Arithmetic Operators

An operator is a symbol that tells the compiler to preform a specific task. R was designed for statistical applications and as a necessity it needs to preform mathematical operations efficiently and effectively. The first operators we discuss are a few of the basic arithmetic operations. These are operations similar to that of a calculator.

# Addition 
2 + 3
[1] 5
# Subtraction 
2 - 3
[1] -1
# Multiplication 
2*3
[1] 6
# Division 
2/3
[1] 0.6666667
# Exponent 
2^3
[1] 8

Assignment Operators

Assignment operators are used to assign values to a new object. There are many types of assignment operators, and they operate slightly differently. The two most common assignment operators are = and <-. With these operators the value to the left of the operator is the name of the new object and the value on the right is what the object is now equal to.

x = 5
x
[1] 5
x <- 5
x
[1] 5

The majority of the time we can use these two assignment operators above interchangeably, there are some exceptions though. There are several other assignment operators which are uncommon and should only be used by advanced users, ->, <<-, and ->>.
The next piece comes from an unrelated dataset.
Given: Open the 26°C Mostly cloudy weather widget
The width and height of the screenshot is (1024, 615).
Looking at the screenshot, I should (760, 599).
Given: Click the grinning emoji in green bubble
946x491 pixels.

When we create new objects it is called binding. Consider the code below.

v <- c(6, 2, 5)

In this line of code the object c(6, 2 ,5) is binded to the name v. That is, v acts as a reference (or a placeholder) for the object c(6, 2, 5). Everywhere we see the object v we should mentally replace it with this vector.

Comments

Often times we will want to add a comment to our script document so we can remember special aspects later, and make the code easier to read and modify in the future. To add a comment start the comment with a # symbol. This will make the remaining characters in a line a comment and R will not try to compile these lines. Go to the script document and type the following. Highlight what you have typed and press “Run”.

# This is a comment 
2+ 2
[1] 4
2 + 3 # Comments can also start in the middle of a line. 
[1] 5

Basic Calculations

There are many functions in R that work similarly to how we would see in excel, or in a calculator. Most of these calculator-like functions take in a vector as input.
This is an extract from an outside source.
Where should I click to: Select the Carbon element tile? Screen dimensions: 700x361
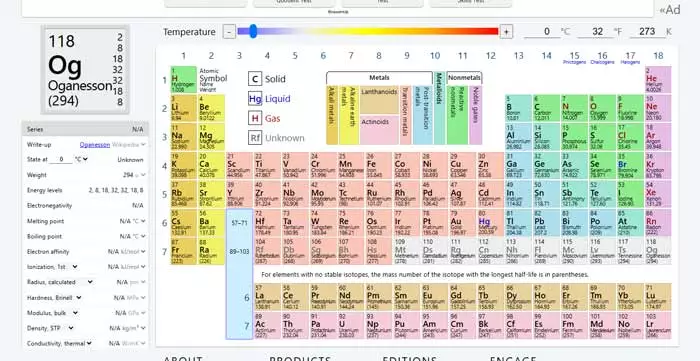[546, 108]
  • abs(): Takes in a vector, and returns the absolute value of each element in the vector.

  • sum(): Takes in a vector, and returns the sum of all element in the vector.

  • prod(): Takes in a vector, and returns the product of all elements in the vector.

  • exp(): Takes in a vector, and returns \(e\) to the power of each element in that vector (i.e. \(e^x\))

  • log(): Takes in a vector, and returns the NATURAL LOG of each element in the vector.

  • log10(): Takes in a vector, and returns the log (base ten) of each element in the vector.

  • mean(): Takes in a vector, and returns the mean of the values in the vector.

  • median(): Takes in a vector, and returns the median of the values in the vector.

  • var(): Takes in a vector, and returns the variance of the values in the vector.

  • sqrt(): If you give it a vector, it returns the square root of each element in the vector. If you give it a single number, it returns the square root of the number.

  • sd(): Takes in a vector, and returns the standard deviation of the values in the vector.

  • range(): Takes in a vector, and returns the minimum AND maximum of the values in the vector.

Notice also that these functions take a single vector as input. Consider the following two examples.

# Calculate the mean 
mean(c(1, 2, 3))
[1] 2
# Calculate the square root
sqrt(v)
[1] 2.449490 1.414214 2.236068

Document Types

We have two main types of documents that we will use in this class.

  • R Scripts: .R files that function a bit like recipes, in that they allow us to write and save the instructions (code) for processing data and running analyses

  • Quarto Documents: .qmd files that allow us to integrate our R code and data visualizations alongside written text

The Quarto documents are created by

  • File -> New File -> Quarto Document…

  • In the popup create a title and select “pdf”

We will Quarto files to create our homework!